Midi approche. L’auxiliaire à domicile s’affaire à préparer le repas en ouvrant les placards, comme si la maison n’avait aucun secret pour elle. Pendant que son plat cuit, elle se dirige vers la chambre. « C’est important d’aérer, car les personnes âgées n’y pensent pas toujours », explique-t-elle, en ouvrant la fenêtre. « Le lit, je le fais comme si je le faisais pour moi. Je n’aimerais pas qu’il y ait des bosses sur ma couette, alors je fais attention. Ce soir, elle ne se souviendra sûrement pas que je me suis occupée de sa chambre mais elle sera heureuse de se coucher dans un lit fait », sourit Valérie, les draps à la main. Son travail, la mère de famille ne le fait pas pour la reconnaissance, mais pour le sentiment de satisfaction qu’elle ressent quand elle « part de chez ces personnes en ayant l’impression d’avoir rendu leur journée un peu plus simple ».

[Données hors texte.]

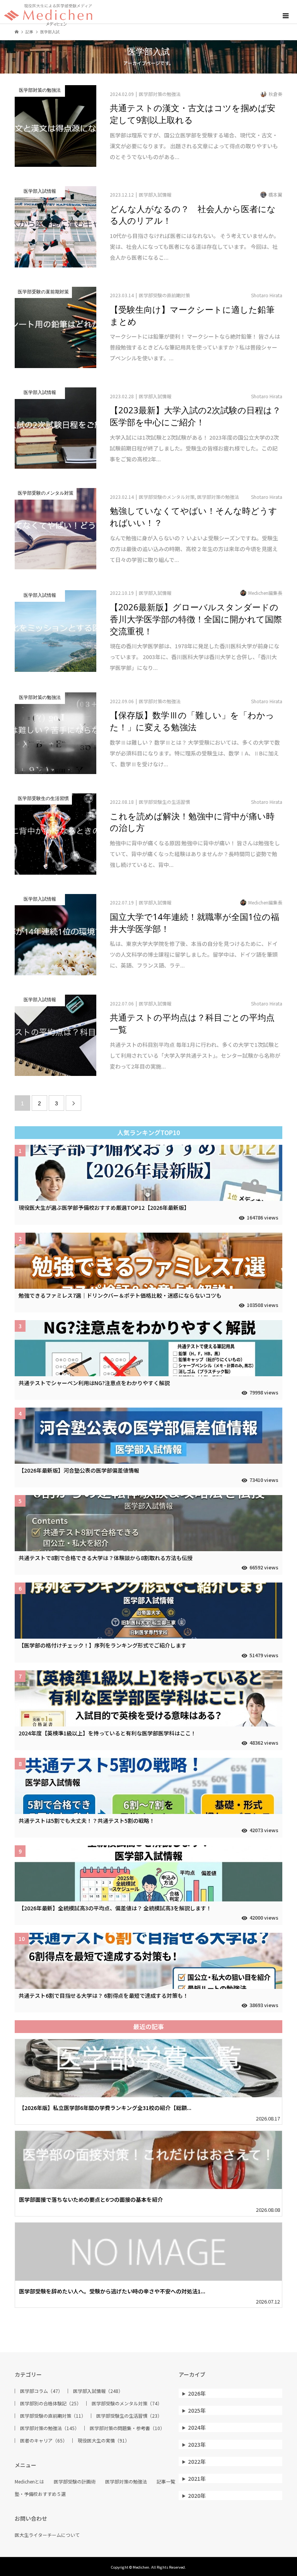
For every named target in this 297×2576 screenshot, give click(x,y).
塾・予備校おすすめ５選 (40, 2494)
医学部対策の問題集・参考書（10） (127, 2428)
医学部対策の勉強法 (126, 2481)
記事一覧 (166, 2481)
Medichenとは (29, 2481)
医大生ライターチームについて (47, 2535)
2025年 (197, 2410)
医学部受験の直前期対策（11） (53, 2415)
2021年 (197, 2478)
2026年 (197, 2393)
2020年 (197, 2495)
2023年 (197, 2444)
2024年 (197, 2427)
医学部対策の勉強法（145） (49, 2428)
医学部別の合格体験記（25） (50, 2403)
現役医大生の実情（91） (104, 2440)
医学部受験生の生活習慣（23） (129, 2415)
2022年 (197, 2461)
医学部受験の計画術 (75, 2481)
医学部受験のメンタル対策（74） (127, 2403)
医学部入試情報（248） (98, 2391)
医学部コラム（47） (41, 2391)
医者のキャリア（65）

« Ils ont pu vieillir chez eux »

L’ancienne ambulancière multiplie les allers-retours entre le salon et la chambre avant de prévenir Manoline que son déjeuner est prêt. « Ça me fait du bien que des personnes agréables viennent me voir tous les jours. Mes parents ont aussi été accompagnés par les aides de Trilport. Grâce à elles ils ont pu vieillir chez eux », sourit la bénéficiaire.

Dans les pas d’une auxiliaire de vie : « On est là pour aider les gens à avoir une vie meilleure »

12 h 40. La prochaine visite de Valérie est prévue dans trente minutes. Si la cinquantenaire est fière de son métier, elle regrette qu’il ne soit pas assez valorisé. « On passe de bons moments, mais certaines journées sont difficiles. Une personne est déjà décédée dans mes bras », se remémore-t-elle en retirant sa blouse. L’année dernière, deux de ses collègues ont découvert le décès de personnes qu’elles accompagnaient. Pour se protéger lors des moments difficiles, Valérie a su mettre la « juste distance » avec les bénéficiaires et a fait du sport sa « soupape ».

Alors que l’auxiliaire de vie enfile son manteau, le regard de Manoline, consciente de ses troubles de la mémoire, s’égare. « Je ne vais pas aller en maison de retraite, hein ? », s’inquiète-t-elle subitement. « Non, rassurez-vous, on va continuer à venir vous voir tous les jours pour que vous restiez chez vous », sourit Valérie avant de regagner sa voiture.